[What is expected]: Report how many lines in the data below hold "Given", with no other words.

┌─ Source data

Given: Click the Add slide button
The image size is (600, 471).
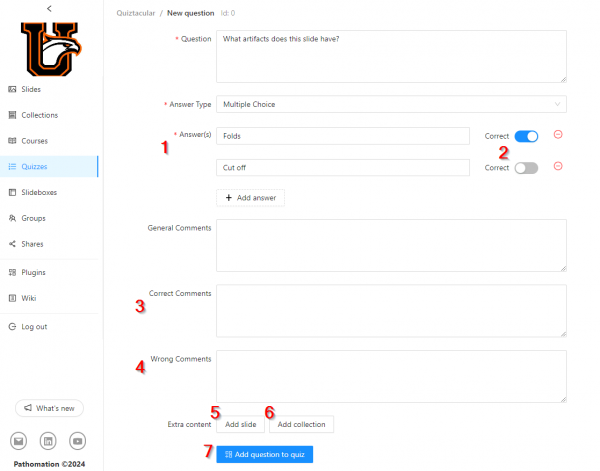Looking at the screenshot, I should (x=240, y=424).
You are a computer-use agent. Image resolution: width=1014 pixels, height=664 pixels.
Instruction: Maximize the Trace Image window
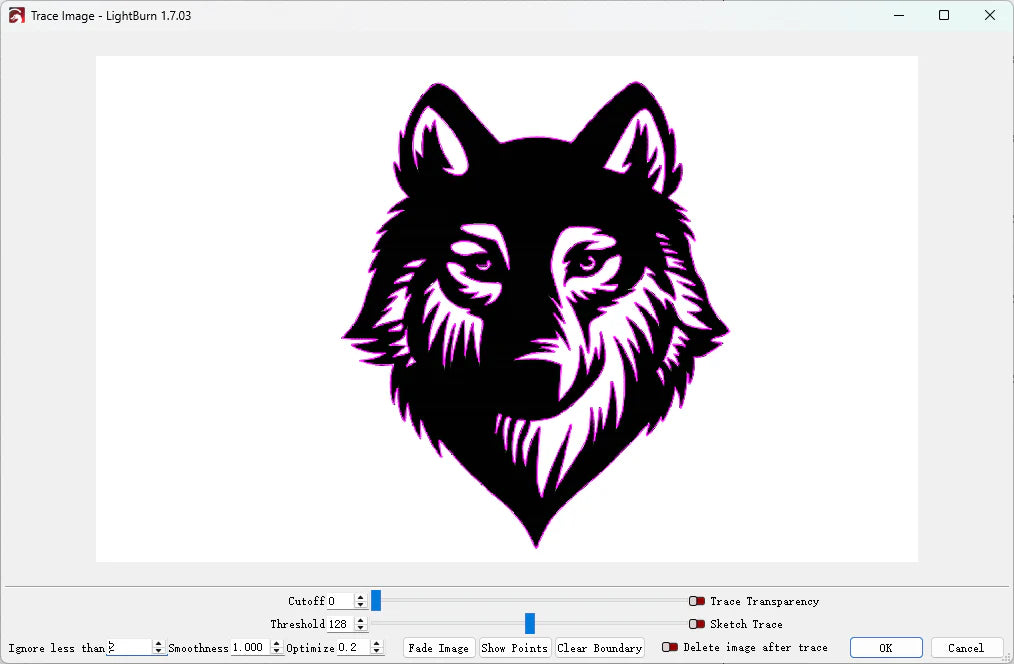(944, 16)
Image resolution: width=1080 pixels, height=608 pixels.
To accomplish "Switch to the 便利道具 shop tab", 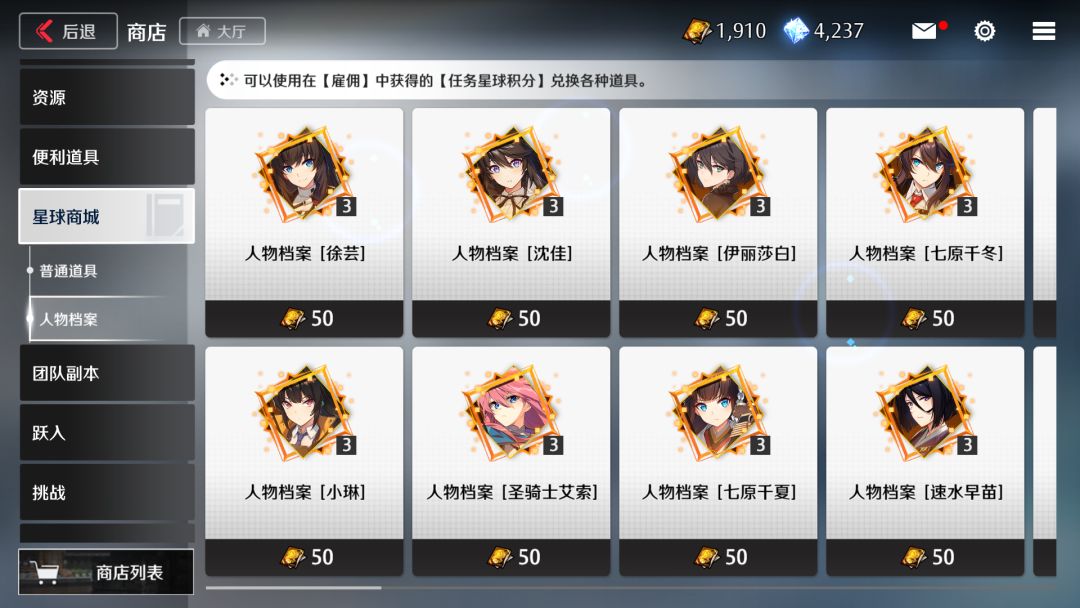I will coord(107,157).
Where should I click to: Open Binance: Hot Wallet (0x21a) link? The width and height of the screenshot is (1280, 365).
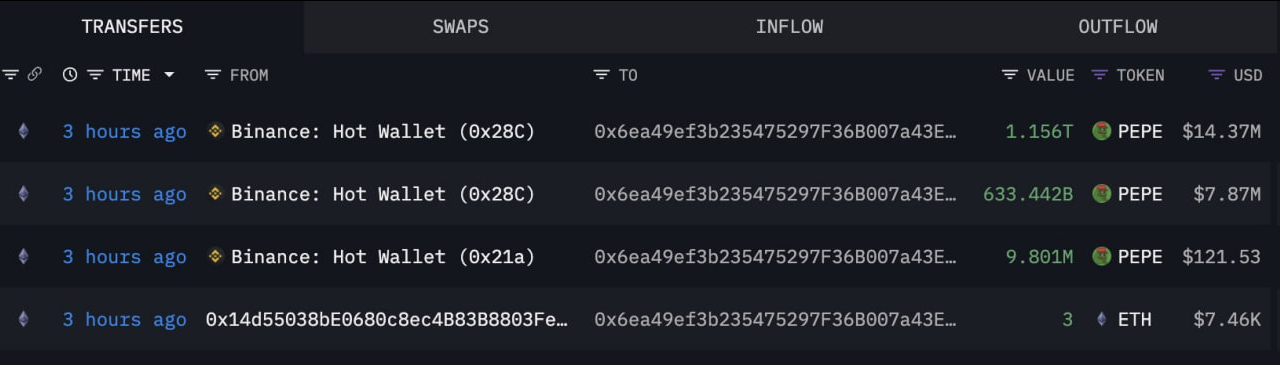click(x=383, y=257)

└─
┌─ Source data

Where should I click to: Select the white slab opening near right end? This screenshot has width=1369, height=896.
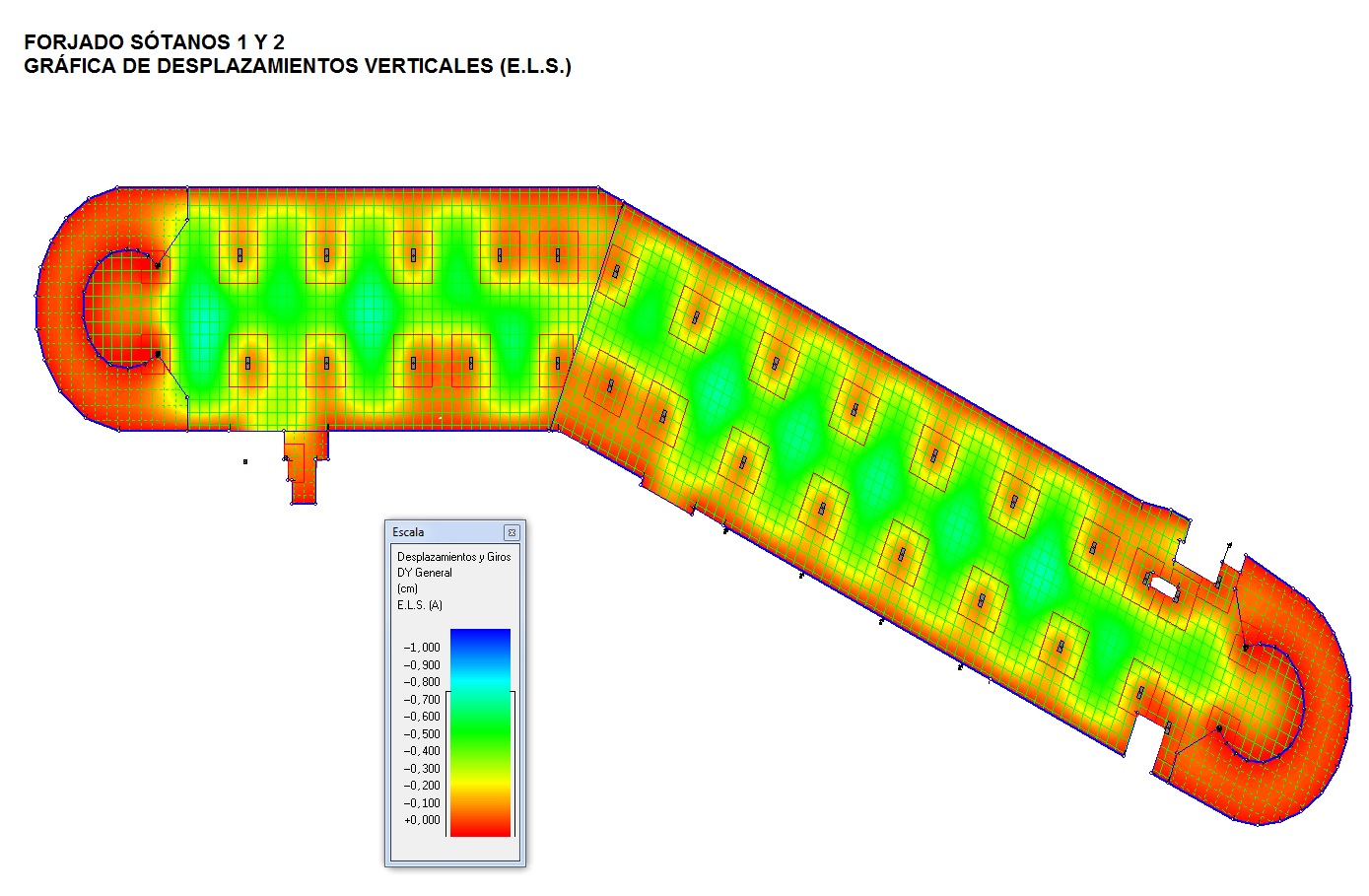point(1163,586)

└─
┌─ Source data

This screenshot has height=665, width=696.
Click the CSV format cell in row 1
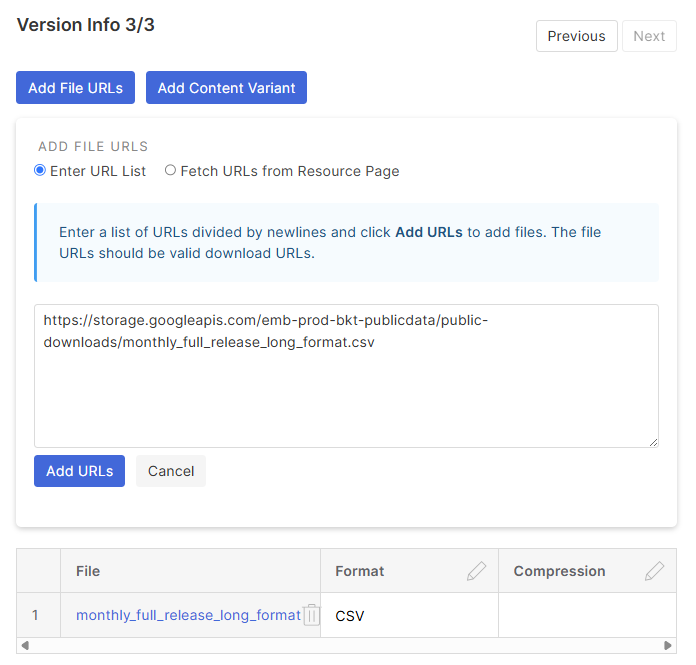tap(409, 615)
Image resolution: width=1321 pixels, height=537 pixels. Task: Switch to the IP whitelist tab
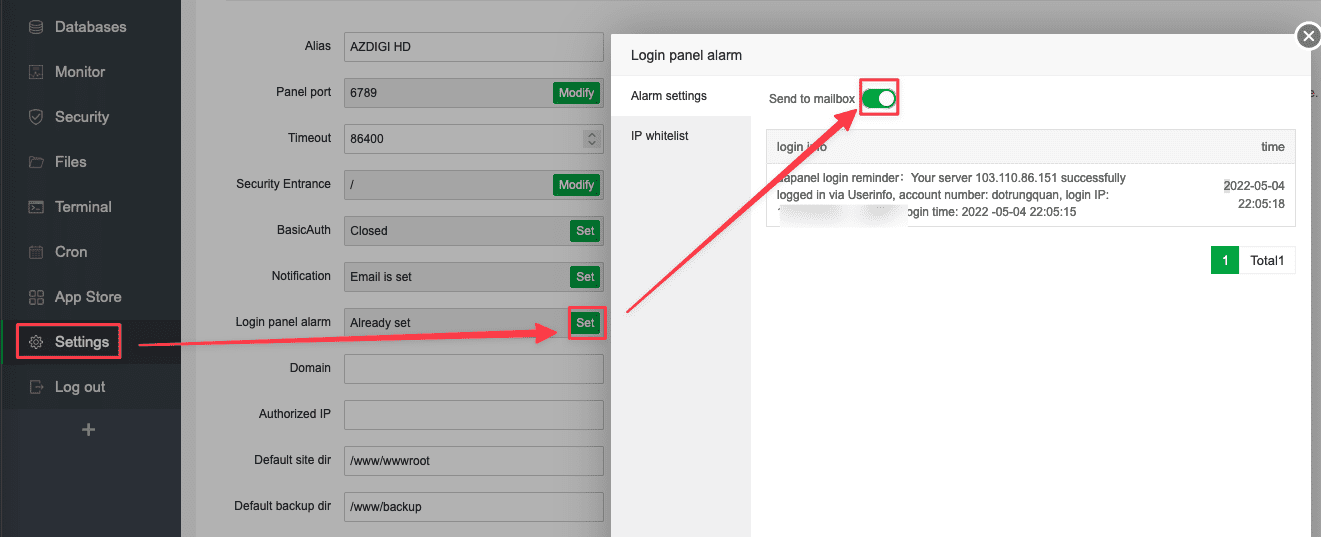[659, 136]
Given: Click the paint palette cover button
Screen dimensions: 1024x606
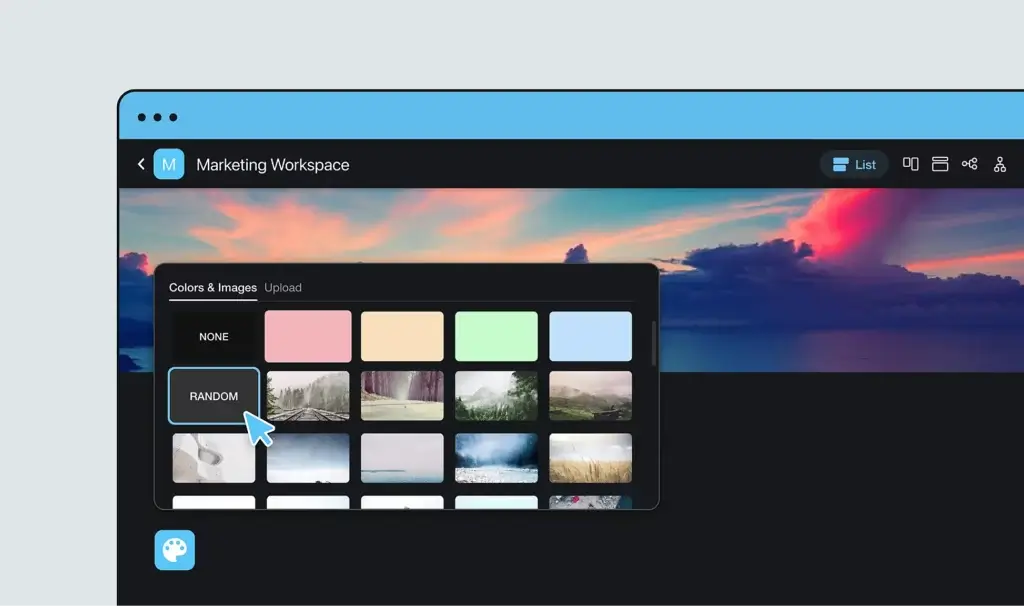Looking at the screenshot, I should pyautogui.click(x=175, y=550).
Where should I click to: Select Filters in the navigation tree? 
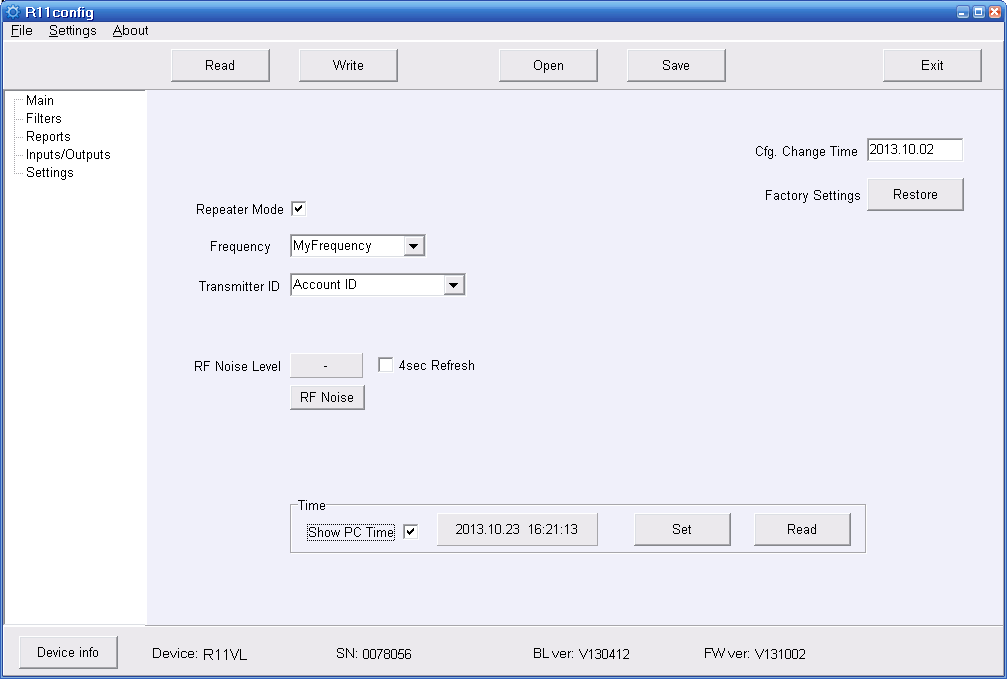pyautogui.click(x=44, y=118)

└─

[Result below]: 2